▶
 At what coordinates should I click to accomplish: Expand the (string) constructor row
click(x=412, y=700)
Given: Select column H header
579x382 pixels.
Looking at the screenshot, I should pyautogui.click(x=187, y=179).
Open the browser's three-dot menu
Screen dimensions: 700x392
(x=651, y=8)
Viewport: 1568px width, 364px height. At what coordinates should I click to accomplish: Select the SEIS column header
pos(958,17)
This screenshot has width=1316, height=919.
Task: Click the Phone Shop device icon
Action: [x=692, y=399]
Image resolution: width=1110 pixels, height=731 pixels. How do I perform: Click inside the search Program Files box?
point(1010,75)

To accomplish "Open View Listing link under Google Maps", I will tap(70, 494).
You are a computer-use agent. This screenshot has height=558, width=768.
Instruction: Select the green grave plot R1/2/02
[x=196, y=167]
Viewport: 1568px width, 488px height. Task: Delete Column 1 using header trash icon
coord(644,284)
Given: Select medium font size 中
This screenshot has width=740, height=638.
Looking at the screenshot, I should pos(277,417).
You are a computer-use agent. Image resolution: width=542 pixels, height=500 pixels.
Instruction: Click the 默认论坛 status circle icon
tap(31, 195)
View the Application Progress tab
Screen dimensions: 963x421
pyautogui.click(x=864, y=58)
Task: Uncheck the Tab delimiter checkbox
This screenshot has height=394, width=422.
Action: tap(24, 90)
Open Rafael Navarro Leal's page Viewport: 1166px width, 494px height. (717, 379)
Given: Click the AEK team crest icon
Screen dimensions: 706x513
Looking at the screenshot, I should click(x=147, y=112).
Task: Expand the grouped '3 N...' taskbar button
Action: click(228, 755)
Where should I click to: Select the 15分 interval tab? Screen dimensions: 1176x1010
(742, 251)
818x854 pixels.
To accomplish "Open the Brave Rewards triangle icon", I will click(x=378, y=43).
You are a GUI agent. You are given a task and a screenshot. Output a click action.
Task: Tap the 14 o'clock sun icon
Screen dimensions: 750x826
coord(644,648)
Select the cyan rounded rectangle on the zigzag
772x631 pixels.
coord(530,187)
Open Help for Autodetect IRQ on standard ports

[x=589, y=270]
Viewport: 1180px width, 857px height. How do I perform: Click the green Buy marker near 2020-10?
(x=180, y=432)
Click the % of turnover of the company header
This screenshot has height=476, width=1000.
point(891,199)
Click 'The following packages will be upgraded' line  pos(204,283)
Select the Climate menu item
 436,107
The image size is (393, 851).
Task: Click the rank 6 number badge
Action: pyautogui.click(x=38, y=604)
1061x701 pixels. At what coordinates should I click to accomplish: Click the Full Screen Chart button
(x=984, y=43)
◀
### What the task asks
Search the listing above for the string "will" and return each line it appears on.

### Response
To accomplish "Open View Listing link under Google Maps", I will tap(70, 494).
To accomplish "Open the Brave Rewards triangle icon", I will click(x=378, y=43).
Click 'The following packages will be upgraded' line  pos(204,283)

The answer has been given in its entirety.